Dass sich die Qualität einer Beziehung nicht an der Häufigkeit der Kontakte misst, zeigt auch die Erfahrung von Luisa Arndt: Sie lebte nach der Trennung zwar bei ihrem Vater, doch dieser war zunächst sehr mit sich selbst beschäftigt. Arndt nahm Drogen und schwänzte die Schule – ohne Konsequenzen. Ab und zu stritten sie sich über den Abwasch. Kam es dabei zur Eskalation, zog Luisa einfach für ein paar Tage zu ihrer Mutter. Ihr eigener Sohn, der seinen Vater seit der Geburt nur unregelmäßig gesehen hatte, musste seinen Papa tatsächlich erst einmal kennen lernen. Mittlerweile übernachtet er zwar bei seinem Vater; bis es so weit war, hat es jedoch gedauert.

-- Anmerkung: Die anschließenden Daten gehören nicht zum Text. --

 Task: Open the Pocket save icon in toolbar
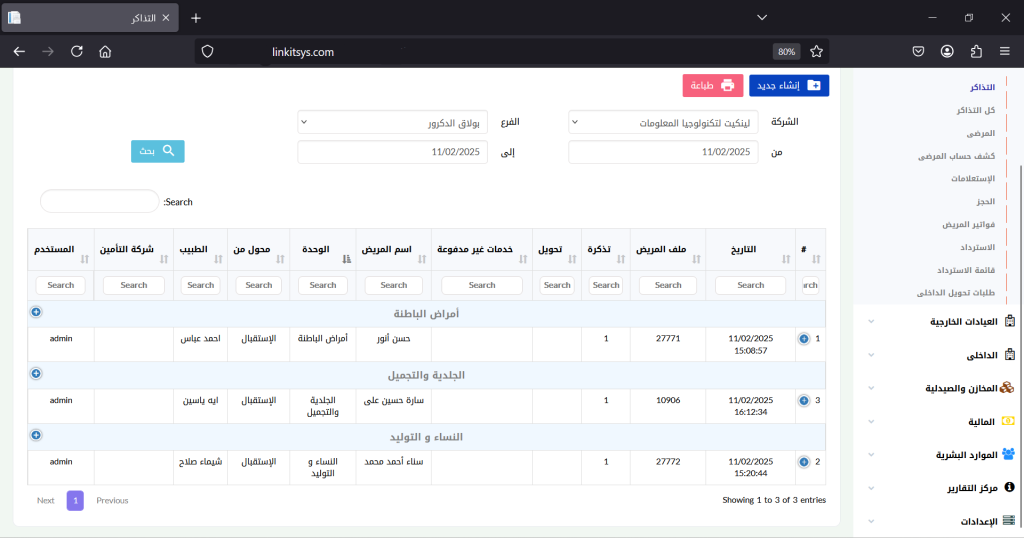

Heute bei Mama, morgen bei Papa

In diesem Zusammenhang stellt sich auch die Frage, welche Betreuungsmodelle sich für Kinder nach einer Trennung grundsätzlich am besten eignen. Denn auch wenn in Deutschland nach wie vor das Residenzmodell dominiert, bei dem das Kind die meiste Zeit bei einem Elternteil lebt, ist international inzwischen das Wechselmodell auf dem Vormarsch. Das heißt, selbst wenn das Kind zum Beispiel hauptsächlich bei der Mutter wohnt, verbringt es dennoch mindestens ein Drittel, wenn nicht gar die Hälfte der Zeit beim Vater. Eine Übersichtsarbeit der Forscherinnen Kim Bastaits und Inge Pasteels von der Universität Antwerpen in Belgien aus dem Jahr 2019 legt nahe, dass es das Wechselmodell Kindern erleichtert, zu beiden Elternteilen eine gute Beziehung zu entwickeln. Für Eltern, die sich viel streiten, oder für Familien mit Gewalterfahrungen sei das Modell allerdings weniger geeignet.

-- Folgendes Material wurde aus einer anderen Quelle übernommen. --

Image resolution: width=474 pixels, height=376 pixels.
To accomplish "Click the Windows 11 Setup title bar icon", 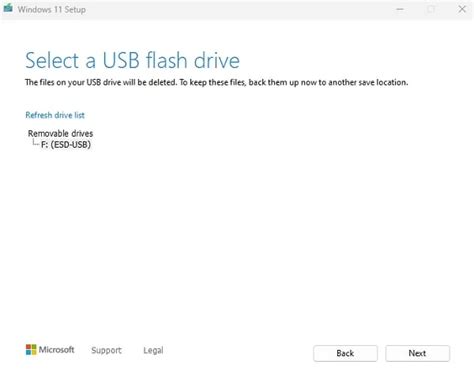I will click(x=8, y=8).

Zudem können sich nicht alle Familien das Wechselmodell leisten, gibt Familientherapeut Andersohn zu bedenken. Für den Psychologen kommt es deshalb vor allem darauf an, dass die Eltern sich mit dem Modell wohlfühlen und es ihrem Kind authentisch vermitteln. Denn: »Geht es den Eltern gut, dann geht es auch den Kindern gut, und sie sind bereit, sich auf viele Situationen einzustellen.«

Dass Kinder dennoch mit Trauer, wenn nicht gar mit Wut auf die Trennung der Eltern reagieren, ist ganz normal. Manchmal kann es sogar gut sein, wenn sie ihren Gefühlen freien Lauf lassen: »Kinder, die bei sich zu Hause nicht den Raum bekommen, ihre Gefühle zu äußern, machen diese oft mit sich allein aus, was wiederum zur Entwicklung psychischer Probleme beitragen kann«, sagt Andersohn. Wutausbrüche wie die von Luisa Arndts Sohn lassen sich demnach auch positiv deuten: Sie zeigen, dass das Kind seinen Eltern vertraut und keine Angst davor hat, dass sein Geschrei zu einem Beziehungsabbruch führt. Trennungen haben auf diese Weise manchmal mitunter sogar eine positive Wirkung: »Sie vermitteln dem Kind, dass Krisen gemeistert werden können.«

* Der Name der Protagonistin wurde zum Schutz ihrer Privatsphäre und der Privatsphäre ihrer Familie geändert. Er ist der Redaktion bekannt.